Ruling shows NSA misled the FISC about data collection volume and scope
A (redacted) FISA court opinion released yesterday by the US government has shown that in 2011, a judge of the Foreign Intelligence Surveillance Court (FISC) found that for three years, the NSA has been annually siphoning “tens of thousands of wholly domestic communications, and tens of thousands of non-target communications of persons who have little or no relationship to the target but who are protected under the Fourth Amendment.”
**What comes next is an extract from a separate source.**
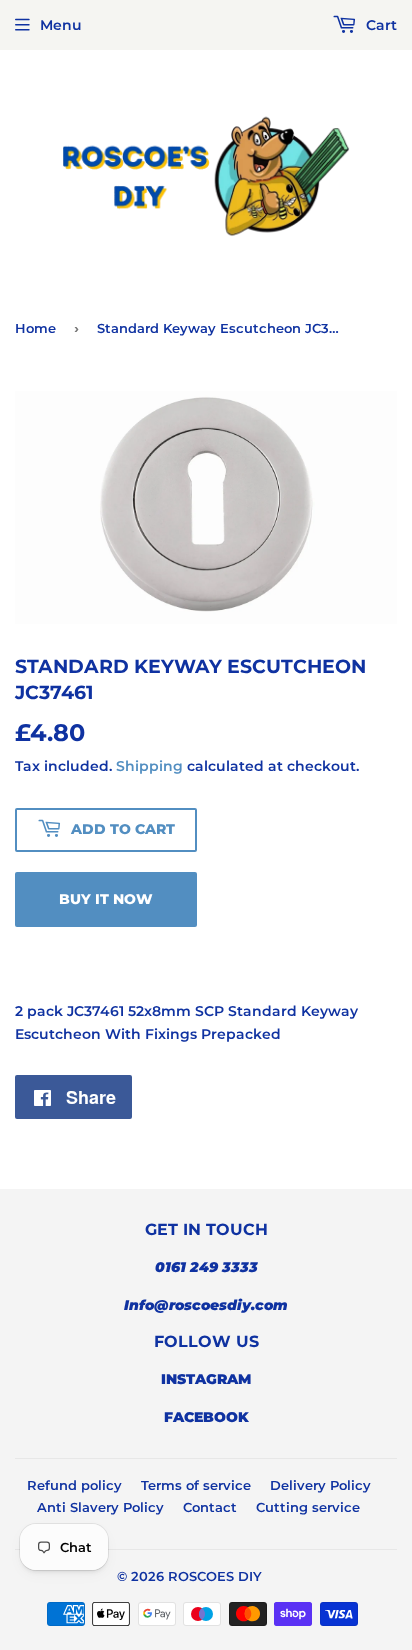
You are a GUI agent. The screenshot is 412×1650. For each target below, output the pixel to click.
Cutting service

Judge John Bates, who was at the time the chief judge of the FISC, has marked that “the Court is troubled that the government’s revelations regarding the NSA’s acquisition of internet transactions mark the third instance in less than three years in which the government has disclosed a substantial misrepresentation regarding the scope of a major collection program.”
He also pointed out that NSA agents have repeatedly misrepresented the volume and nature of the information it has been collecting, that the NSA’s “minimization procedures” do not meet set requirements with respect to retention, and that its targeting and minimization procedures are inconsistent with the requirements of the Fourth Amendment.
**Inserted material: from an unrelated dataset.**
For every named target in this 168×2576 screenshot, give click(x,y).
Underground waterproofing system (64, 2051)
Nevertheless, the court effectively gave the NSA just a small slap on the hand and simply said “make sure to redress the situation and carry on”, which they did.
Since then (and we don’t have the numbers for 2013 yet), every following FISA request has been approved (see here for the statistics).
This particular FISA court opinion has been made public following a FOIA lawsuit launched by the Electronic Frontier Foundation over a year ago, and the organization knew what they were asking for only because US Senator Ron Wyden managed to make the government declassify just the simple fact that the FISC had ruled that the NSA had violated the Fourth Amendment.